__REQUIREMENT__
Copy out the lines starting with the one containing "Task: Click the green in-stock status dot" and going on through the one containing "Looking at the screenshot, I should click(x=114, y=152).", with both of those lines included. Leave the pictures out of your copy.

--- --- ---

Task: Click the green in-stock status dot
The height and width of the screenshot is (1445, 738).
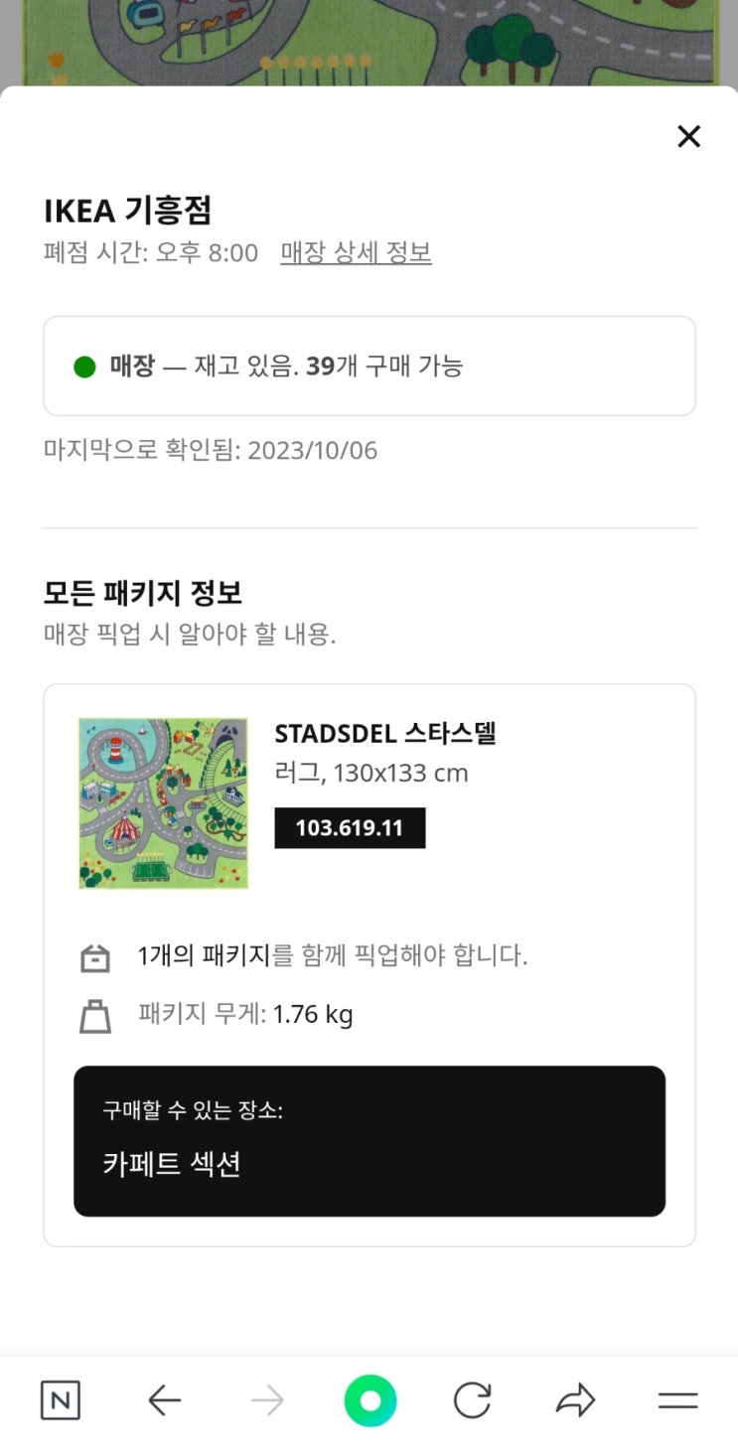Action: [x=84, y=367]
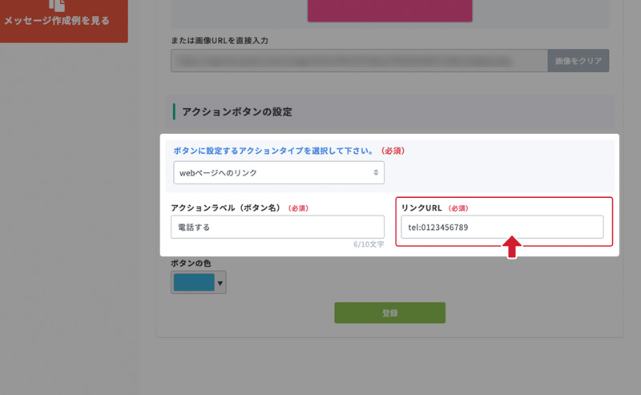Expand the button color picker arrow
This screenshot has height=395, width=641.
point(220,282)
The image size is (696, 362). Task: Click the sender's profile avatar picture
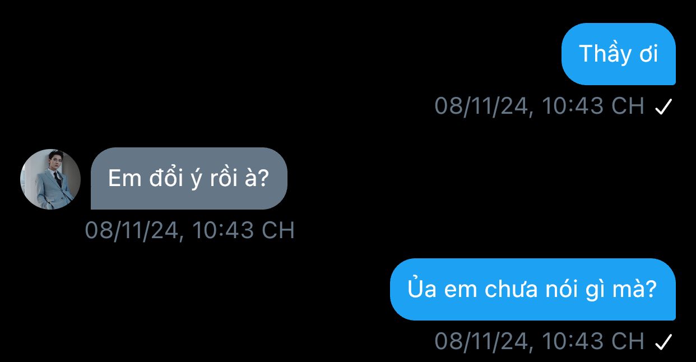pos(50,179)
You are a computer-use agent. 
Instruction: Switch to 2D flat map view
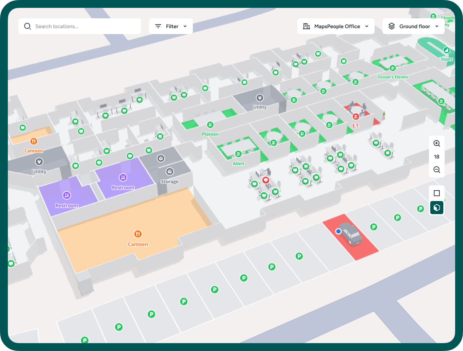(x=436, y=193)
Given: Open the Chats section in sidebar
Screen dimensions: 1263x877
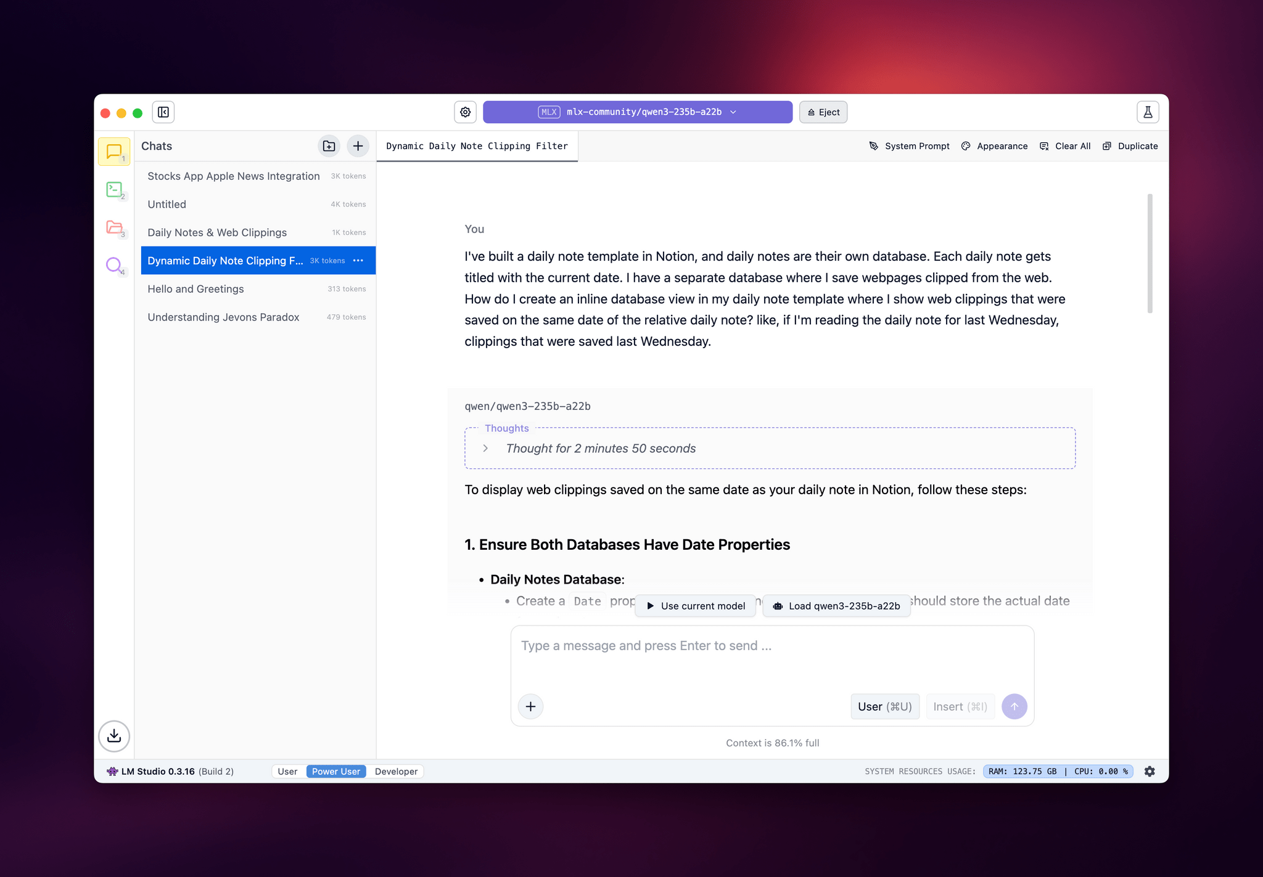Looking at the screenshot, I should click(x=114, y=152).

--- --- ---

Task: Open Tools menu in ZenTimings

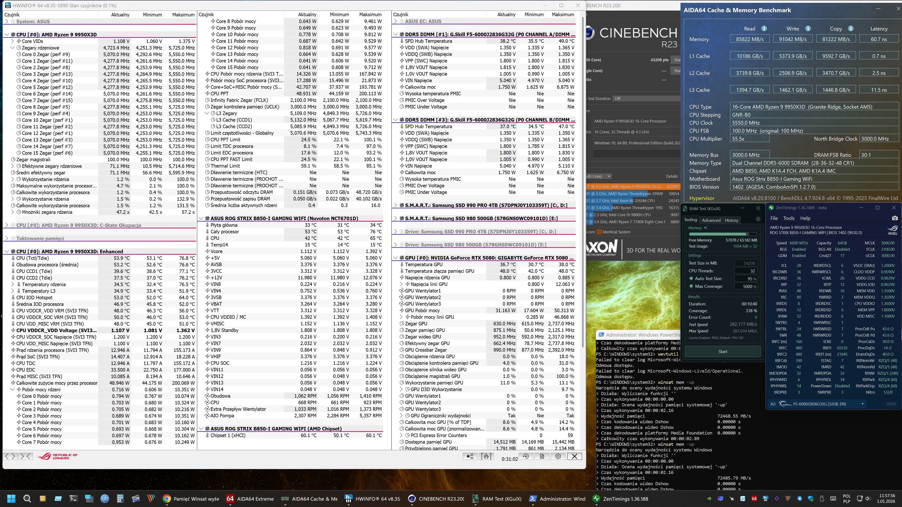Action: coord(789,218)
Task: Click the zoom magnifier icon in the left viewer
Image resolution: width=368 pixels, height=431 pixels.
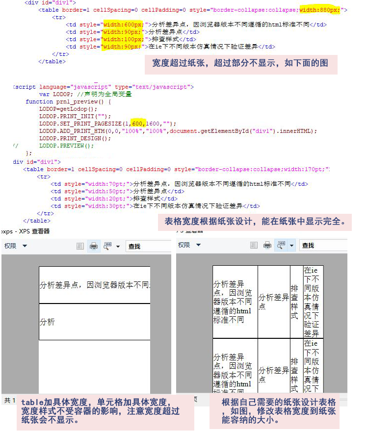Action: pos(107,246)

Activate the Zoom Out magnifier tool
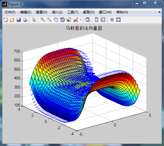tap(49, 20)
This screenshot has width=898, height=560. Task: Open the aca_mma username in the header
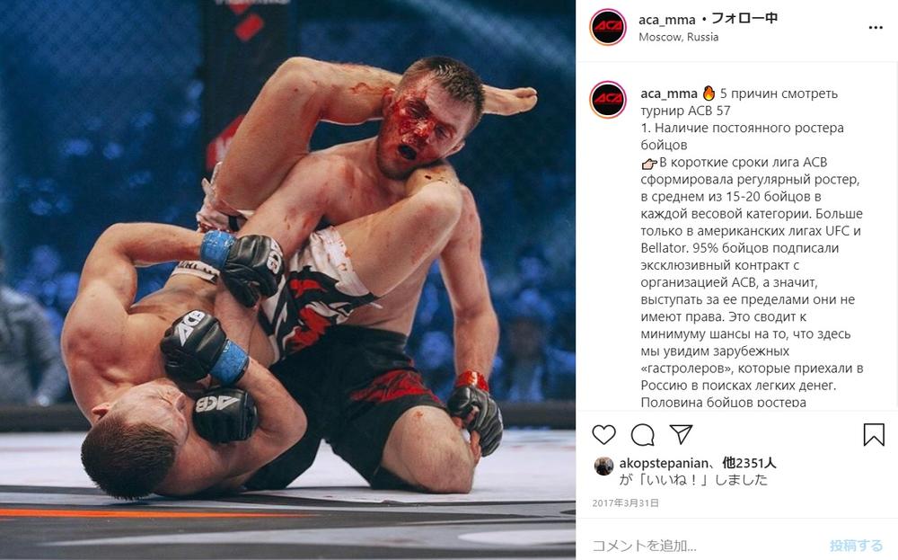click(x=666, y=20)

--- --- ---

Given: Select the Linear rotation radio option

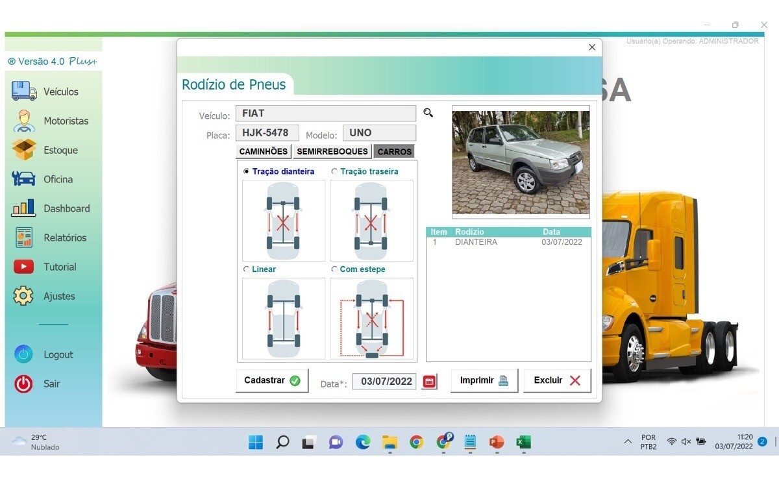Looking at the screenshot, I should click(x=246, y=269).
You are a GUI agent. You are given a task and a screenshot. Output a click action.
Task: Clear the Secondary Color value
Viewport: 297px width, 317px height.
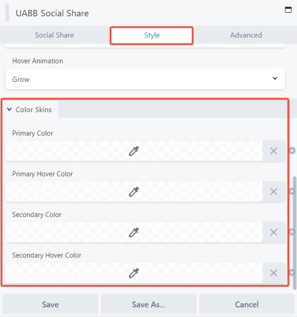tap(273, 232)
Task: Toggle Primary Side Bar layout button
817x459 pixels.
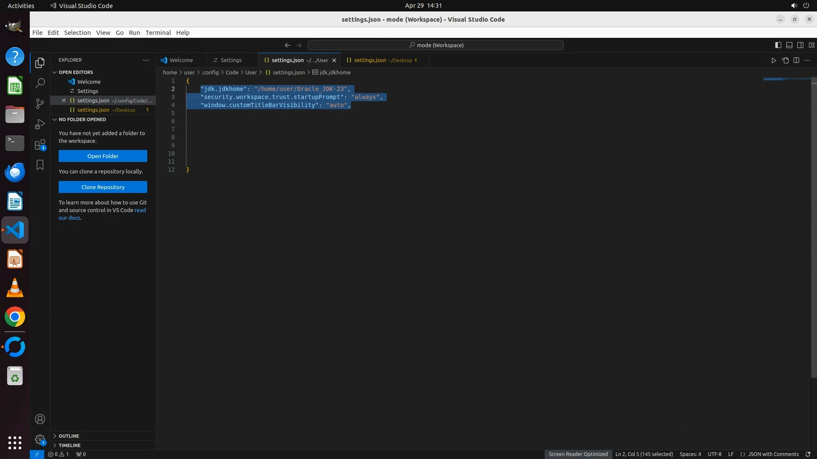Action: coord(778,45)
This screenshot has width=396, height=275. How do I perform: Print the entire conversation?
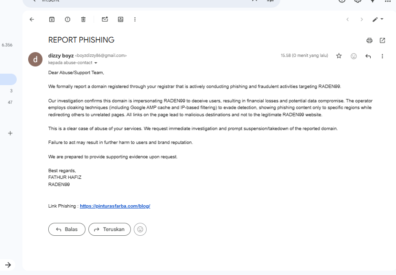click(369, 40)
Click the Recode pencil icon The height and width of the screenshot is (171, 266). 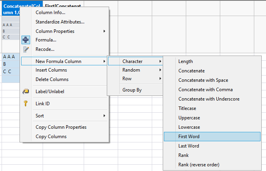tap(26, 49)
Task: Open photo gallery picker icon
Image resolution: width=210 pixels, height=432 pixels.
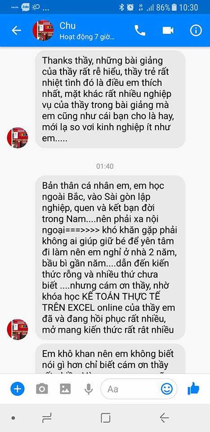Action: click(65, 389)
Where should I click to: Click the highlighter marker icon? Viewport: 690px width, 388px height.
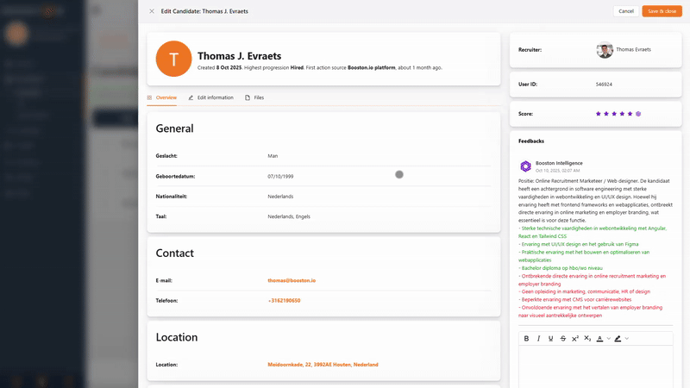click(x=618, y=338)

--- --- ---

__SOLUTION TO THIS TASK__
Task: Click the green in-stock status dot
The height and width of the screenshot is (1445, 738).
Action: [x=84, y=367]
Expand the button color picker arrow
This screenshot has height=395, width=641.
point(220,282)
The image size is (696, 362). Task: Click the sender's profile avatar picture
pos(50,179)
You are a computer-use agent. 
Instruction: Switch to 2D flat map view
(x=436, y=193)
Given: Open the Chats section in sidebar
Screen dimensions: 1263x877
Looking at the screenshot, I should click(x=114, y=152).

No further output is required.